I have long believed that a part of you dies in winter and doesn’t come back to life until you feel the sun on your face and a mid-westerly breeze in the air.
I have long believed that a part of you dies in winter and doesn’t come back to life until you feel the sun on your face and a mid-westerly breeze in the air. We must take comfort where we find it in these dark days and I have recently discovered a splendid pick-me-up that might just get you through the next couple of months with a spring in your step.
An admirable fellow called Nick Duckett has been labouring for several years now on a remarkable project — to tell the history of American rhythm and blues music, tracing its roots in the Twenties and Thirties and working right through to the arrival of rock’n’roll and the birth of soul in the mid-Fifties.
You begin with an extraordinary spiritual holler accompanied by wild percussion that clearly has its roots deep in African soil and end, 12 discs later, with the music of Ray Charles and James Brown.

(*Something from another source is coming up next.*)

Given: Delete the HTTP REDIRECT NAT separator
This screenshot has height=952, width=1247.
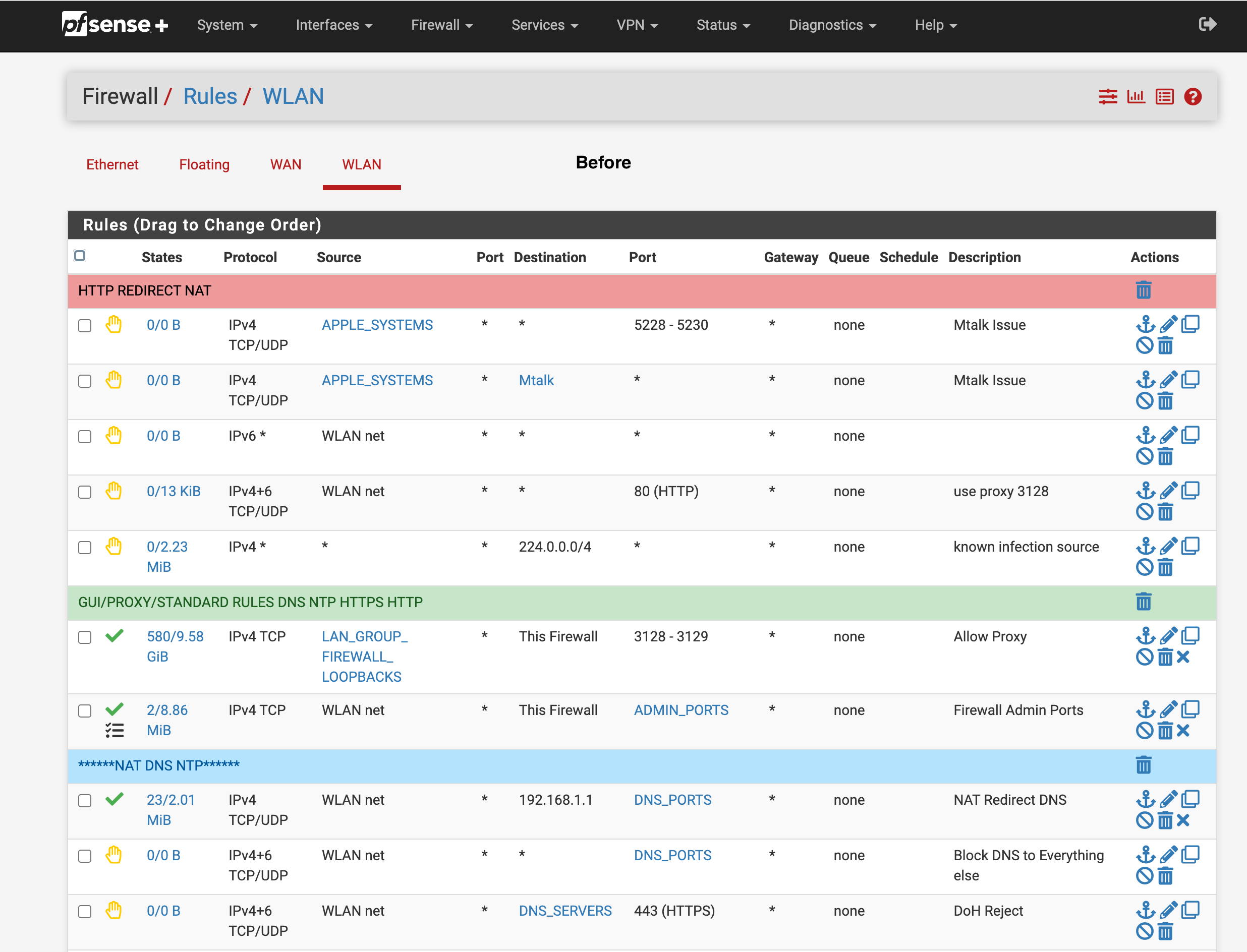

The History of Rhythm and Blues comes in three box sets, each comprising four CDs, with every track and artist annotated in detail in the richly informative, splendidly illustrated booklets that come with each set. This is a labour of love, and a work of genuine scholarship, but it is also hugely entertaining. I have been listening to almost nothing else for the past fortnight but still feel I am only scratching the surface of a wonderfully rich treasure trove.
Duckett bravely tries to define rhythm and blues, describing it as ‘the accidental synthesis of jazz, gospel, blues, ragtime, country, pop and Latin into a definable form of black popular music which would influence all popular music from the 1950s to the present day’.